Als er am Abend heim kam und das Paket sah, war für den Rest des Abend ein Grinsen auf seinen Lippen zu sehen. Da er allerdings wusste, wie ungeduldig ich bin und diese Überlegenheit gern ausnutzt, ließ er mich noch bis heute Morgen warten, bis ich es aufmachen durfte.
Und dann erfüllte er mir einen riesigen Traum.Schon als mir das Talkum entgegen lächelte, begann mein Herz zu rasen.
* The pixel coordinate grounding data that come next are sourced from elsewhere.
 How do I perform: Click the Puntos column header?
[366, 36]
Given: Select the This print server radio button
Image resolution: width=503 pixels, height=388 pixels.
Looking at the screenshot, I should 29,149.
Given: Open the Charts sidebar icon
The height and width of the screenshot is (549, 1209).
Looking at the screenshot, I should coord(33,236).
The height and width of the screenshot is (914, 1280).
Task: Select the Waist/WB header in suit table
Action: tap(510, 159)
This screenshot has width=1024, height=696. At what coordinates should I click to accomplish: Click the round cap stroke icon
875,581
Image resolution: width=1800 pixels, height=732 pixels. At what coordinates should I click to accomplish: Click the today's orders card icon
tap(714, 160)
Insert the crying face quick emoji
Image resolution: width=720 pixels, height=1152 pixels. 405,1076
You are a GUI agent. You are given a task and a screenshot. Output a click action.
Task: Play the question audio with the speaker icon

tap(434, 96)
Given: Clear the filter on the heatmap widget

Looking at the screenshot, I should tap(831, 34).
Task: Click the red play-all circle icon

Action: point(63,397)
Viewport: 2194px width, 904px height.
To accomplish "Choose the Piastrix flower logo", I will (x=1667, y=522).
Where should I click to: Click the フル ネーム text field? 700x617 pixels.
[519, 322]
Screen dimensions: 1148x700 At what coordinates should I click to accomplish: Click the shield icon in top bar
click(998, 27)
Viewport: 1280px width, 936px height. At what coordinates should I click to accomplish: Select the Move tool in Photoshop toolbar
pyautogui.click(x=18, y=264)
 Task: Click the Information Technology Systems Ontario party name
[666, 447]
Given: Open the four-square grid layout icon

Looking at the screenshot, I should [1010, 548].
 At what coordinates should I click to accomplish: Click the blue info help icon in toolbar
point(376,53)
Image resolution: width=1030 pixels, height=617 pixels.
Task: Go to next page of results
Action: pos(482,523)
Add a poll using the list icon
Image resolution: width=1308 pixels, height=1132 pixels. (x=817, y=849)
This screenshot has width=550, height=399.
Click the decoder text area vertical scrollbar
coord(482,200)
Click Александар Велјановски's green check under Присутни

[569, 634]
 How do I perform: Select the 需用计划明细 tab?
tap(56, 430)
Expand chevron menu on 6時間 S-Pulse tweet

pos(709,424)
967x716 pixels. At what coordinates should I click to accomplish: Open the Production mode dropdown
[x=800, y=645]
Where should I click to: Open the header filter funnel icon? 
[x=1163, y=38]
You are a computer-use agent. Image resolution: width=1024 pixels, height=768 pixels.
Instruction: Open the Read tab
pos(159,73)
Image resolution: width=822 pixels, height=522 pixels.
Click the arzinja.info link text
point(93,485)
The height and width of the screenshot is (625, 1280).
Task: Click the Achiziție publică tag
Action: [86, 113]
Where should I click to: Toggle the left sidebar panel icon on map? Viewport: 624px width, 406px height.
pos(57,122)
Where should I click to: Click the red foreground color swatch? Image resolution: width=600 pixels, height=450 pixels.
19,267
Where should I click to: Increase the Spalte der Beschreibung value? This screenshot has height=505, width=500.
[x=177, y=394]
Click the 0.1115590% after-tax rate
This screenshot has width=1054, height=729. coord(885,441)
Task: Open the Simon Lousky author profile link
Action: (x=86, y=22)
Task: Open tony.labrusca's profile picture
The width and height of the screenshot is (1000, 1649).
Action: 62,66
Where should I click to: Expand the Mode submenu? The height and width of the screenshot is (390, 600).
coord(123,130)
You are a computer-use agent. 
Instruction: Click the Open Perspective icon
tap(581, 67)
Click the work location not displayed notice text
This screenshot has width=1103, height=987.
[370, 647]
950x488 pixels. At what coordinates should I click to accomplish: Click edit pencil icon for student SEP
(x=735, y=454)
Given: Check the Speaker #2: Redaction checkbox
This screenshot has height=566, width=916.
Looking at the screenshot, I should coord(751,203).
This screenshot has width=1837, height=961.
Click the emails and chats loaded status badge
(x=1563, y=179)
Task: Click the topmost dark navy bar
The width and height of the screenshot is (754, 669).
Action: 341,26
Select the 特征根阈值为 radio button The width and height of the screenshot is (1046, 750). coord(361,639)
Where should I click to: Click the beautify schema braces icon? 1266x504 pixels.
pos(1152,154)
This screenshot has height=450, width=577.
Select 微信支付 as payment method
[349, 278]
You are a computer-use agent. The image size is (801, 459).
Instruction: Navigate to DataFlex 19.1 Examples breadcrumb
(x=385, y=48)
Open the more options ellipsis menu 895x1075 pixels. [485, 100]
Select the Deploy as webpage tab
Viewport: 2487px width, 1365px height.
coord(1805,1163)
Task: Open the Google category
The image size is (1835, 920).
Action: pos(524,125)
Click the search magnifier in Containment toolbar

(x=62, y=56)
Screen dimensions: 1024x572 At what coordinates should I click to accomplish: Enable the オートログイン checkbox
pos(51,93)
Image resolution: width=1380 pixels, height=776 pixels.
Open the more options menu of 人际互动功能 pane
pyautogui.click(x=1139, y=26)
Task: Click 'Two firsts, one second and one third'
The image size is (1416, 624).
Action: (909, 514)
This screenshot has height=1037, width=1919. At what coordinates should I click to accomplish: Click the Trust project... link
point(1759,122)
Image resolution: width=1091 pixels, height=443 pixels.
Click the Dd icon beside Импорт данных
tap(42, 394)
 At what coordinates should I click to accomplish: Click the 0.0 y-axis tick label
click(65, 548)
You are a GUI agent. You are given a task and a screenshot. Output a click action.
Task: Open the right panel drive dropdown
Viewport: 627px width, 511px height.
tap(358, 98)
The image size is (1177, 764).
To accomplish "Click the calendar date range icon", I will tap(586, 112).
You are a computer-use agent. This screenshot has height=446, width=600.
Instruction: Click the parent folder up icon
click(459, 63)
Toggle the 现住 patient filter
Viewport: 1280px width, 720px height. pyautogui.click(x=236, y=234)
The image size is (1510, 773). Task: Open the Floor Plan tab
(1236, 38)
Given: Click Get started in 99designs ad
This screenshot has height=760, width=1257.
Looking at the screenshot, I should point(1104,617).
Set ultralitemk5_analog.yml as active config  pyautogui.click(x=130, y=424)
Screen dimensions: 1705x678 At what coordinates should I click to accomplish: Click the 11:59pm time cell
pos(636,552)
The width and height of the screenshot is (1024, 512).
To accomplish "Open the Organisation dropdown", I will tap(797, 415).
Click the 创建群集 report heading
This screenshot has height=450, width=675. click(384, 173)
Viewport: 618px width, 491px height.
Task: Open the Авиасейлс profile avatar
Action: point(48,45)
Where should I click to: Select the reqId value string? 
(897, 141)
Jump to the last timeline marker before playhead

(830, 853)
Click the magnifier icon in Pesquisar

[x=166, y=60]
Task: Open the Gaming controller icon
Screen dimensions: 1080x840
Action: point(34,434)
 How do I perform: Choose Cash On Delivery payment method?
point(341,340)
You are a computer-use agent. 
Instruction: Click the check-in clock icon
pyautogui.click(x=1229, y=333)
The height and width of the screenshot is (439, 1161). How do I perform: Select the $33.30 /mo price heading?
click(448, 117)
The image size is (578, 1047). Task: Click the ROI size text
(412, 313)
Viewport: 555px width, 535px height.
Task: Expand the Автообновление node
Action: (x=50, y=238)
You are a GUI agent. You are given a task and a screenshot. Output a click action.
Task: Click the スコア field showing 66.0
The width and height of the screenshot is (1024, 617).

Ich habe mein erstes Abendkleid aus Latex bekommen. Knöchellang und bis zum Oberschenkel an einer Seite geschnürt. Einfach atemberaubend. Beim Blick in dem Spiegel hat es mich fast umgehauen.Ein Traum im sinnlichen Schwarz.
Und jetzt warte ich nur auf die Erlaubnis, es schnellstmöglich zu einem passenden Augenblick tragen zu dürfen.
Mittwoch, 4. November 2009
Heute bin ich mit meinen Herrn zu meinen Eltern gefahren. Er schränkt solche Besuche sehr stark ein, was ich auch ziemlich aufregend finde. Habe ich etwas angestellt, untersagt er mir sogar gänzlich den Kontakt. Wenn sie dann bei uns anrufen, geht er dran und sagt, dass ich gerade nicht da bin.
Ich liebe diese Macht, die er damit über mich ausübt.So bleiben die Besuche bei meinen Eltern in gewisser Weise eine Belohnung. Bei meinen Eltern muss ich auch auf seine verborgenen Zeichen wie Nicken warten, die es mir erlauben, zum Beispiel mit dem Essen anzufangen. Für meine Eltern ist es kaum sichtbar, aber für mich bedeutet es, dass ich auch außerhalb unserer Wohnung nicht vergessen darf, wo ich bei ihm stehe.
Okay, ich muss jetzt gleich zur Uni, die Vorlesung beginnt in einer Stunde und wenn ich da zu spät komme, würd mein Hintern in den schönsten Farben glänzen ;o)
Sonntag, 25. Oktober 2009
Mein Herr hat mir heute eine riesige Überraschung gemacht. Von Zeit zu Zeit haben wir mit einer anderen Sub gespielt, bei der mir immer häufiger aufgefallen ist, dass es ganz schön prickelnd sein kann, auch mal eine Ohrfeige auszuteilen. Darum erlaubt mir Christain, eine eigene weibliche Sub zu haben. Aus diesem Grund bin ich immer häufiger in verschiedenen Foren unterwegs und sehe mir dort einige Beiträge und Mitglieder an. Ich genieße diesen ungebundenen Wortwechsel, wobei ich keinen Hehl daraus mache, worauf ich hinausziele, eine Sub für mich oder eine Zweitsub für meinen Herrn und mich zu finden.
Aus diesem und noch einen anderen Grund habe ich mir eigens dafür eine e-mail Kontaktadresse angelegt( katacat[at]gmx.net ). Außerdem würde ich auch sehr gerne lesen würde, was ihr so von meinem Tagebuch haltet und wer es liest. Einfach mal die Menschen hinter den Pc-Bildschirm kennenlernen. Gerne auch Verbesserungsvorschläge, denn produktive Kritik kann mich ja nur weiterbringen ;o)
Jetzt bin ich gespannt, was die Zukunft so bringt und welche Menschen so in mein Leben treten.